Andrea Fairchild, senior vice president of global sponsorship strategy at Visa Inc., responded, “As long as the governments are allowing the athletes to attend the games, we will be there to support and sponsor them.”
Asked whether they agree with the U.S. government’s determination that the regime is committing genocide against the Uyghur population in Xinjiang, the only company representative to respond in the affirmative was Steve Rodgers, executive vice president and general counsel of Intel.
“I’ve read the State Department report. I’ve studied it, and I believe its conclusions,” Rodgers said, adding that Intel had no business operations in Xinjiang even before the January designation.
The other four executives said they respected the government’s decision, but they refused to project their views.
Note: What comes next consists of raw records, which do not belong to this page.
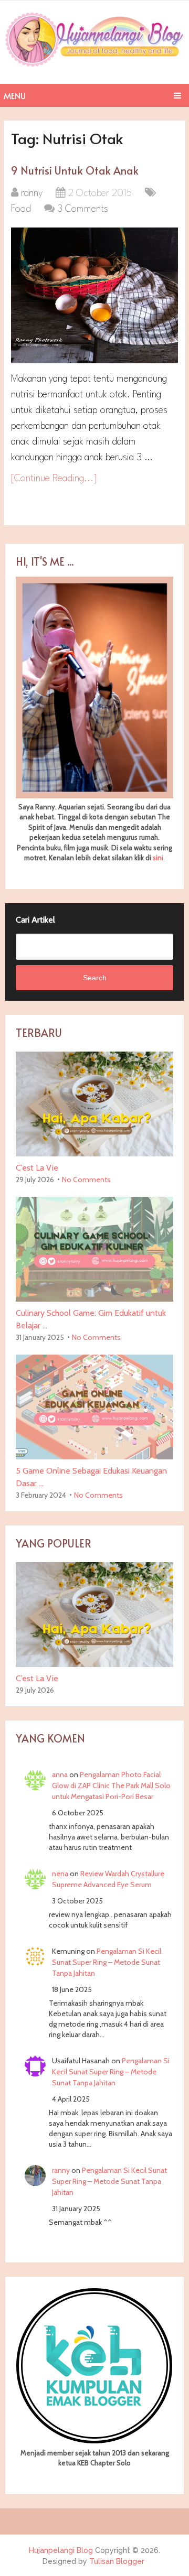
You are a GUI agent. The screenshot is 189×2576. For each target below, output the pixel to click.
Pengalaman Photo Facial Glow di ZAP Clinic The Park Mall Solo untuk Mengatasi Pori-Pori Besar (111, 1785)
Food (21, 209)
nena (60, 1873)
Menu (15, 95)
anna (60, 1774)
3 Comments (82, 209)
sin (157, 857)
Sen. Tom Cotton (R-Ark.), who praised Rodgers for his “straight answer,” pronounced what he saw to be “the most pathetic and disgraceful hearing in which I’ve participated in eight years.”
“Every one of you, with the exception, on occasion, of Mr. Rodgers, were sent here with orders not to say anything that could offend the Chinese Communist Party,” he said.
David Holyoke, Airbnb’s head of the Olympics and Paralympics partnership, drew a rebuke from Rep. Tom Malinowski (D-N.J.) for not being more vocal about Beijing’s denial of passports and identification documents to Uyghurs and Tibetans, which prevents them from traveling or finding accommodation.
“You are just completely absolving yourself of responsibility for being complicit in abject discrimination,” Malinowski said when the Airbnb executive said the company’s “policies do not require hosts to violate local laws.”
Coca-Cola fared no better. Multiple lawmakers criticized the contrast between the corporation’s silence on human rights abuses in China and its CEO’s open opposition to the newly enacted voting law in the firm’s home state of Georgia.
Asked repeatedly whether the company would specifically condemn the regime’s practice of holding people in concentration camps, Paul Lalli, global vice president for human rights at Coca-Cola, said, “We respect all human rights,” without specifically naming China.
“I just think this is stunning,” Malinowski said, adding that it’s “absolutely clear” that “the only reason” for the company’s reticence is to protect its profits in China.
“You are afraid of them in a way that you are not afraid of critics in the United States. I think that’s shameful,” he told the Coca-Cola representative.